Five years ago, our patient was evaluated with mammography, ultrasound and magnetic resonance imaging, which showed no evidence of malignancy in the contralateral breast. Our patient returned six months later, 20 weeks pregnant, at which time her clinical exam was unremarkable. One month later, our patient presented in the 24th week of pregnancy with a palpable mass in the upper-outer portion of her reconstructed left breast. On examination, a subcutaneous mass was appreciated, associated with the native skin of her reconstructed left breast. FNA of the mass identified malignant cells. Our patient underwent wide local excision of the mass. Histology confirmed poorly differentiated breast carcinoma invading into adipose tissue.

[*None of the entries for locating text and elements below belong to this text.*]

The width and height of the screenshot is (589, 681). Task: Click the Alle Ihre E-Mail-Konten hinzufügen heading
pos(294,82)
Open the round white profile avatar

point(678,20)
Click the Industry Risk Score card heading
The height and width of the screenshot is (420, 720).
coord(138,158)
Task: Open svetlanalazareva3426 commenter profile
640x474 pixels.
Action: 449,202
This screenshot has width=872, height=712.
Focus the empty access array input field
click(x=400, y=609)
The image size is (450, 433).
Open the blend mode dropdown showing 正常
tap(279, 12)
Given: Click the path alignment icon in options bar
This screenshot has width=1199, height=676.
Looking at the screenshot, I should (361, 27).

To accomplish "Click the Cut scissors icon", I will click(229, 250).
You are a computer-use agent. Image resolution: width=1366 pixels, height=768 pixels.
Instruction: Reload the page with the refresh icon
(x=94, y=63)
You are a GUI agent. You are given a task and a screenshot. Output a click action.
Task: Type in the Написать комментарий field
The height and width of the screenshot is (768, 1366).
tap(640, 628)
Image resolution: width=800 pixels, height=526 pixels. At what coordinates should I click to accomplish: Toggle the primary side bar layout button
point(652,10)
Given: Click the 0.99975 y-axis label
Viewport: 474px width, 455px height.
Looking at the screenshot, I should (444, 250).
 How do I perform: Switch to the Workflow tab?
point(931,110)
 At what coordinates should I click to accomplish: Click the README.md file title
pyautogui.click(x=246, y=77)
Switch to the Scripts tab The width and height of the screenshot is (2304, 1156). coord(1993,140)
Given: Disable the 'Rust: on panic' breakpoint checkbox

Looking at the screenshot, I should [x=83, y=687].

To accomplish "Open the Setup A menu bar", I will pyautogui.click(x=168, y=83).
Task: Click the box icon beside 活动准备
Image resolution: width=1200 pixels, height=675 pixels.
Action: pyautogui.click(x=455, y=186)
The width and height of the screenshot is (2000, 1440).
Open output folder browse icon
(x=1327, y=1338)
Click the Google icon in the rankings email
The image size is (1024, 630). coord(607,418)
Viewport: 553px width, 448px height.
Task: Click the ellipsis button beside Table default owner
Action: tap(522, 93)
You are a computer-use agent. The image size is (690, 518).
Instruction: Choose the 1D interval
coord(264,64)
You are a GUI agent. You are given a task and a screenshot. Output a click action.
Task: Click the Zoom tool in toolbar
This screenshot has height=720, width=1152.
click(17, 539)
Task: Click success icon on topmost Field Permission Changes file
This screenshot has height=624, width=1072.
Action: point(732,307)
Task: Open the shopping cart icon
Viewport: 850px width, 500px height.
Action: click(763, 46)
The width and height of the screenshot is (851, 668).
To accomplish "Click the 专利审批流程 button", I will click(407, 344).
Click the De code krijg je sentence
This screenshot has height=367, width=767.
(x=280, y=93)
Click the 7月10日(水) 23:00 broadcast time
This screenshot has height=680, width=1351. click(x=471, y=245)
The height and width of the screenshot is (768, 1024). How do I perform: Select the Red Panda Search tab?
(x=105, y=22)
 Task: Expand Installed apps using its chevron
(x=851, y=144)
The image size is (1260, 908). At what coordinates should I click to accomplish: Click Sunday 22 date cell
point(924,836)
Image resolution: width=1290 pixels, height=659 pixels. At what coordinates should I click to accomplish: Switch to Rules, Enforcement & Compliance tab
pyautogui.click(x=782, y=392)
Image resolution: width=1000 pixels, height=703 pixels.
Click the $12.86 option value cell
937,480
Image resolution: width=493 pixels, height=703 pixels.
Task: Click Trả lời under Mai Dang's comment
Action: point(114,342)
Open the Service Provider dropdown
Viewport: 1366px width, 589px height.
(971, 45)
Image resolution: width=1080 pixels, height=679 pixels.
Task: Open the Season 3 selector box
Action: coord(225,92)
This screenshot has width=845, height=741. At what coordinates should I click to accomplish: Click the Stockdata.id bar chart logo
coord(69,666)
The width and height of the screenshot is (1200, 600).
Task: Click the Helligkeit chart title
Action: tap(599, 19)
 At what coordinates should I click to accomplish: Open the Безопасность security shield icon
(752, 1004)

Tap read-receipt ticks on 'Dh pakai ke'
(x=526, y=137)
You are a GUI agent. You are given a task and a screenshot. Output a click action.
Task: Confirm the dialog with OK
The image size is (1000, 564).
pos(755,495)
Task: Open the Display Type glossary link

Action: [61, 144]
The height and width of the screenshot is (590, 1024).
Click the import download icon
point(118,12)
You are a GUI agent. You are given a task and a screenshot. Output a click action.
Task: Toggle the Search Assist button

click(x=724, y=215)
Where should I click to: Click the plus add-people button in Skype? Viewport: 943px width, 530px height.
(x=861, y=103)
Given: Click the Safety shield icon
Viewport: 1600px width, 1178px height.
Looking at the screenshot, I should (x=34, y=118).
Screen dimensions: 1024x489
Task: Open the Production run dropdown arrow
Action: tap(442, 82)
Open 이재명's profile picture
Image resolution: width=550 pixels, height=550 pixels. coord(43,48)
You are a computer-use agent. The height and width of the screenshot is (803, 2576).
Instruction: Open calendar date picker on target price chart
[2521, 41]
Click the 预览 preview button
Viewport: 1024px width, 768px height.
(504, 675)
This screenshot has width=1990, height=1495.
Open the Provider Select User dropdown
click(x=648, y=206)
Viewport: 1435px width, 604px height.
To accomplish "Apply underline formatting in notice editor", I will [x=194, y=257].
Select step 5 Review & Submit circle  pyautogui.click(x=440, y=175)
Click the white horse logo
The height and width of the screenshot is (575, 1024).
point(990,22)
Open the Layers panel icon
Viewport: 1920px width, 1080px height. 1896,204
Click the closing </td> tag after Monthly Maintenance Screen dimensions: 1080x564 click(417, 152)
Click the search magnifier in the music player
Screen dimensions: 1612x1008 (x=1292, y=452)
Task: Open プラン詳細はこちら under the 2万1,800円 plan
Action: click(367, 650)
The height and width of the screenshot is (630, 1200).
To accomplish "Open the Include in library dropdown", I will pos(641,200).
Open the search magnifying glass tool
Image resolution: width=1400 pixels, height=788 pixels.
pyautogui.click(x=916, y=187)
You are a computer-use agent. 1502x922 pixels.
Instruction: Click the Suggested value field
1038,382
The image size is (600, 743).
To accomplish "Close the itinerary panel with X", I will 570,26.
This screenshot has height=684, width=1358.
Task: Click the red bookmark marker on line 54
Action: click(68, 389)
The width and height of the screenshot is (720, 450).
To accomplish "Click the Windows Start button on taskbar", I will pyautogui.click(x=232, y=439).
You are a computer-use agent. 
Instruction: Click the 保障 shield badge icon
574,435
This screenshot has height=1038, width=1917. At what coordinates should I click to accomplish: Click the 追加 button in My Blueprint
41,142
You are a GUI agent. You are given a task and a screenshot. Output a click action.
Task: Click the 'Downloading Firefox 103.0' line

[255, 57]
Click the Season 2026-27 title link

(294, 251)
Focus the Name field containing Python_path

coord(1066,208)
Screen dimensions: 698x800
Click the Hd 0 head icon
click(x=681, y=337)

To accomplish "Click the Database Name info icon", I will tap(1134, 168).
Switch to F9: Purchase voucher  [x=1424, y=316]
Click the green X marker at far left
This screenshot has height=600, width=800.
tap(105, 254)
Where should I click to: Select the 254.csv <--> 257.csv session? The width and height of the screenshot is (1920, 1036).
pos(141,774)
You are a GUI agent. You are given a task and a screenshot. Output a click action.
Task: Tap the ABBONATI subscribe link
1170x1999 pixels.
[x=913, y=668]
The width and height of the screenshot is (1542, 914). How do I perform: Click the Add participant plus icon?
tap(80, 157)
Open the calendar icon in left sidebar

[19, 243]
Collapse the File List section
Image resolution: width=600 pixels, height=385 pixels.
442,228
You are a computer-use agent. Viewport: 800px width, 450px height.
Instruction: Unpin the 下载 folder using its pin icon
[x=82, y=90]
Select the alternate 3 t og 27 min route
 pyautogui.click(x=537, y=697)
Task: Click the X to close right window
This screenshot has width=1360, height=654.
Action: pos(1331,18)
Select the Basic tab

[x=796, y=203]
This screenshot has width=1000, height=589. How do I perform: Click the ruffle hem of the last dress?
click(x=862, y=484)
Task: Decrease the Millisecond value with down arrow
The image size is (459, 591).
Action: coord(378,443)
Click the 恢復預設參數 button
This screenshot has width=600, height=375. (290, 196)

The tumor, measuring 0.4 cm in its widest dimension, was noted to be estrogen receptor negative, but highly progesterone receptor positive (95 %) with overexpression of human epidermal growth factor receptor 2/Neu. After delivery of a healthy male child at term, our patient was treated with tamoxifen and trastuzumab and underwent radiation therapy to her left chest wall. At present, she remains on tamoxifen and is doing well without recurrent disease.